MOSFETs aren't so tricky, especially in on/off applications. Here's an approach:

simulate this circuit – Schematic created using CircuitLab

• Thanks for the input! - Would it make sense to add a pull-up resistor to M1's gate, to prevent it from floating? I've also made a Falstad circuit JS sketch of this, just as an exercise =) bit.ly/2Kep46i
– rel
Jun 29 '18 at 2:40
• You're right, it would make it more reliable. I was just trying to show the basics; these exact components might not be ideal for your application either. For example, the 100$\Omega$ could probably be several K$\Omega$. Jun 29 '18 at 12:05

Connecting a push button directly to the CLK input of a flip flop will result in the flop togging multiple times due to bouncing of the switch.

A second thing is that the inputs to a flip flop, the D input in this case, require setup time to be stable at a logic level before the CLK rising edge. As such it will not work to tie the CLK and D inputs together.

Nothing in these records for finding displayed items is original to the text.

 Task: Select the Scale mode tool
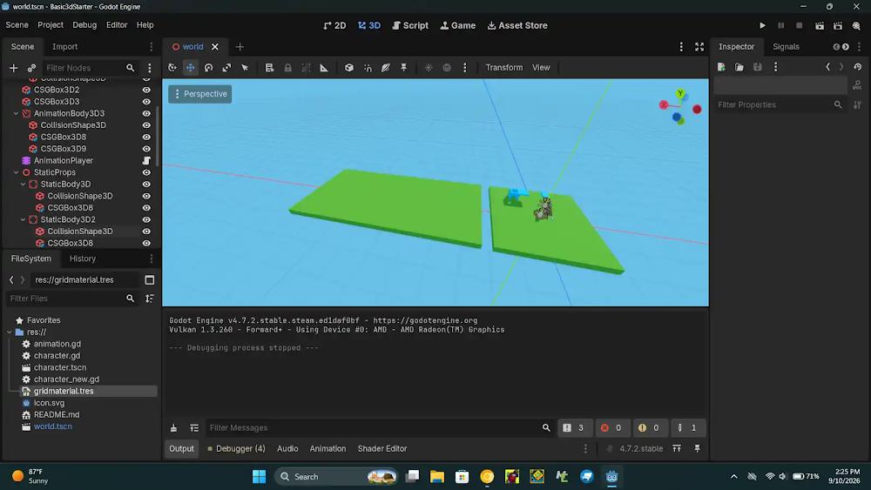tap(226, 68)
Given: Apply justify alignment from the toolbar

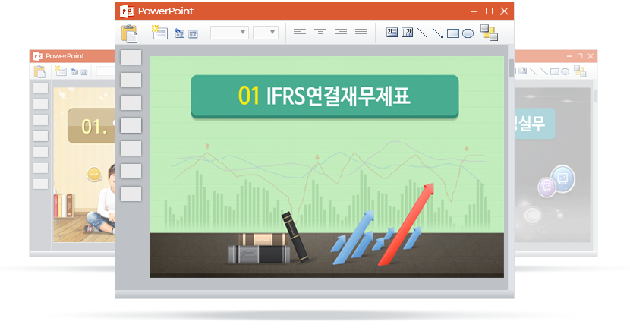Looking at the screenshot, I should (x=361, y=33).
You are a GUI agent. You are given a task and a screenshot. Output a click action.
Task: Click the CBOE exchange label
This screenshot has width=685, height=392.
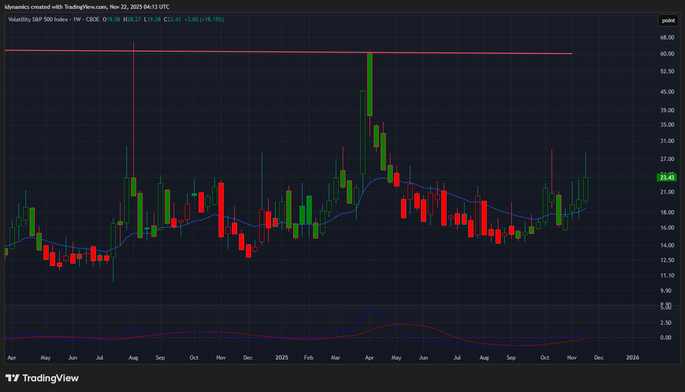pyautogui.click(x=93, y=19)
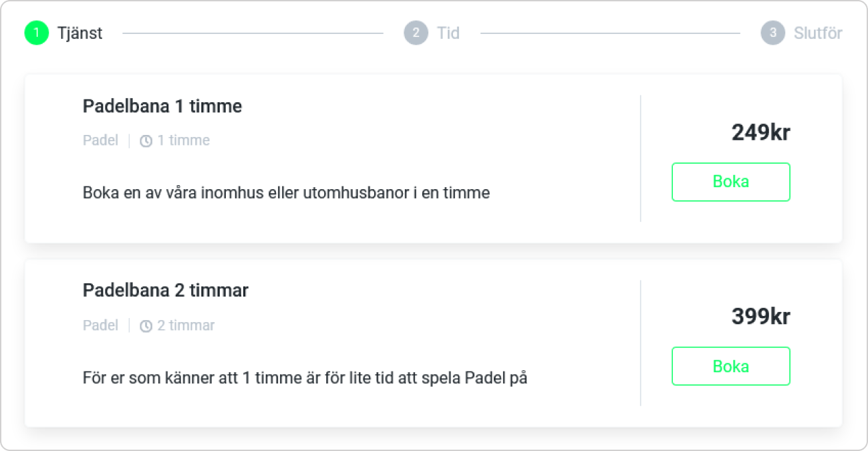Screen dimensions: 868x451
Task: Click Padel category under Padelbana 1 timme
Action: [x=100, y=140]
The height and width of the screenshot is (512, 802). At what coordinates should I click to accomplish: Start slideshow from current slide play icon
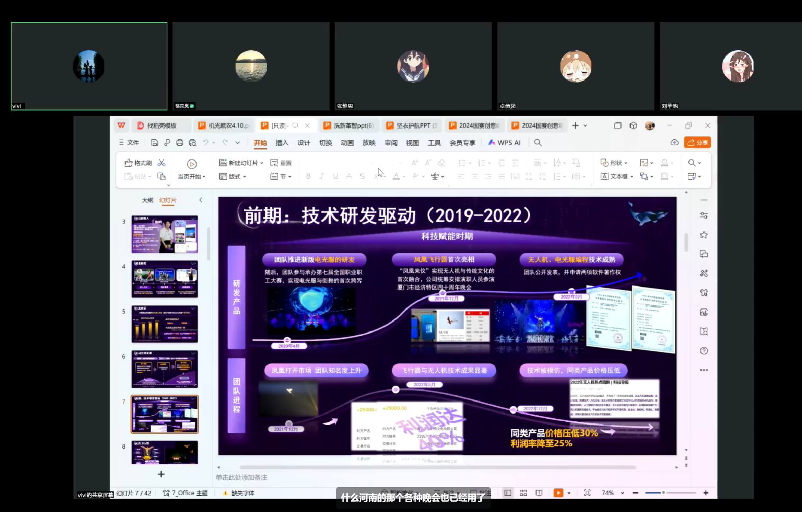point(192,164)
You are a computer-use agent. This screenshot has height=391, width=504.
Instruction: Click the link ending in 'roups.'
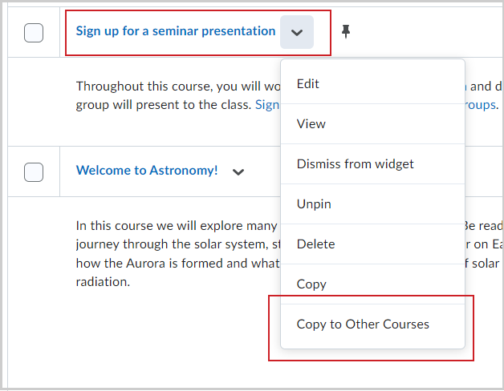point(481,104)
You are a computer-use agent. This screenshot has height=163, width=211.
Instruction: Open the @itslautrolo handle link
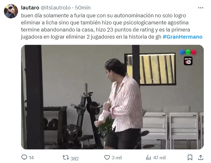coord(55,8)
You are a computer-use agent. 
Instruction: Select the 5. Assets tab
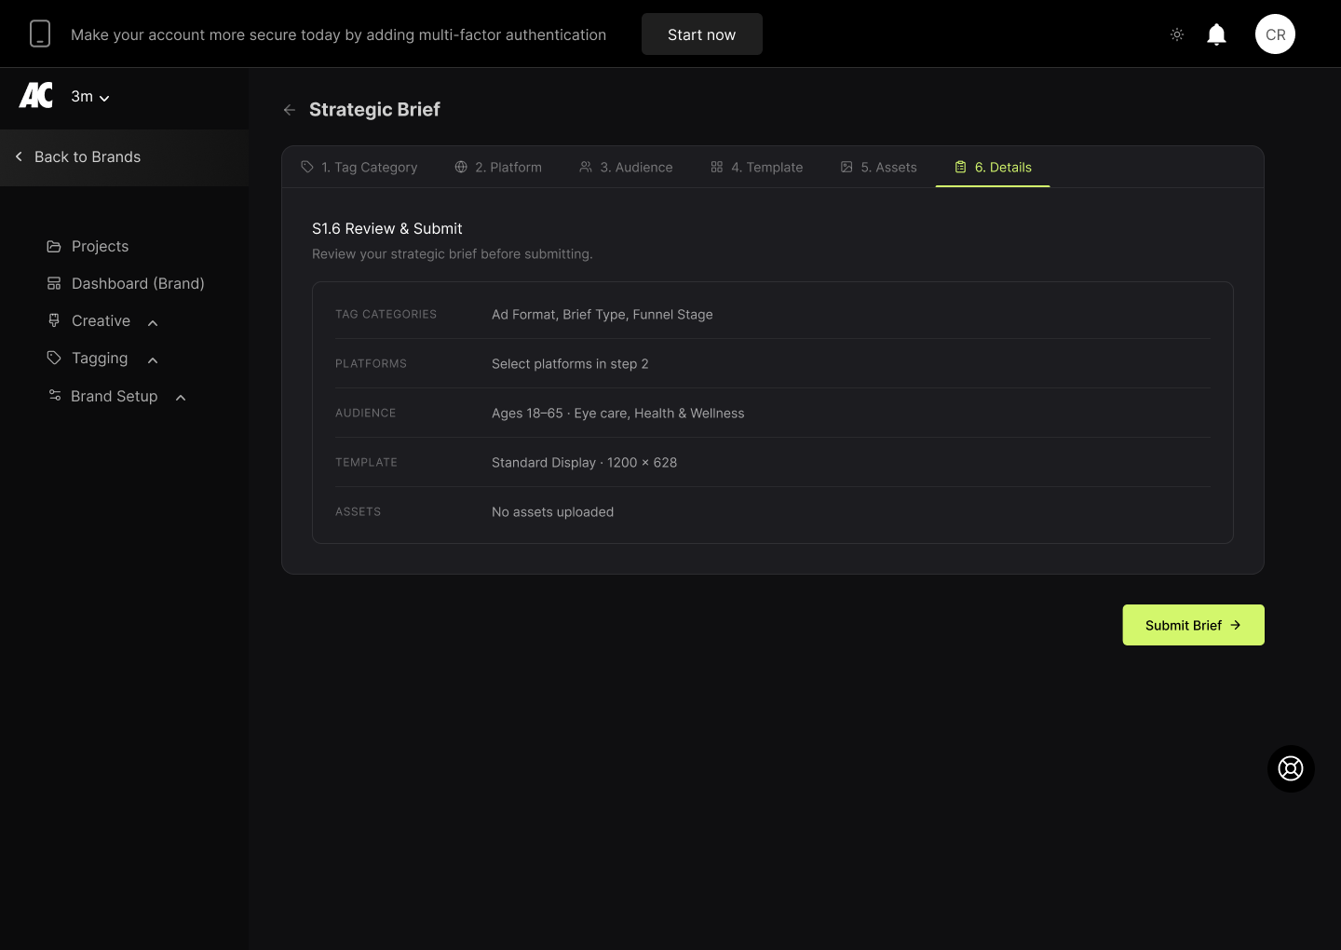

A good design approach for this type of switching is to use the push button to turn the power on and then let the MCU be able to read the button state and leave all control for turning the unit off be made by the MCU software. If you use a P-FET to switch the power on then in the off state there does not need to be any current from the battery except for any very low level leakage current when the P-FET is biased in the OFF state.

Two signals from the MCU are required, one to monitor the button state and a second to hold ON the power or shut OFF power. Depending upon how you choose to build the associated circuitry around the P-FET it can sometimes be simpler to add a third MCU signal to the mix and separate the hold-on function from the turn-off control. The circuitry for this kind of thing does not require logic chips. Also the MCU must wake up quickly and one of the first things that the MCU software must do is to assert the hold-on control.

• Thanks for pointing out the issues with the flip-flop, and the general hints. This helps a lot!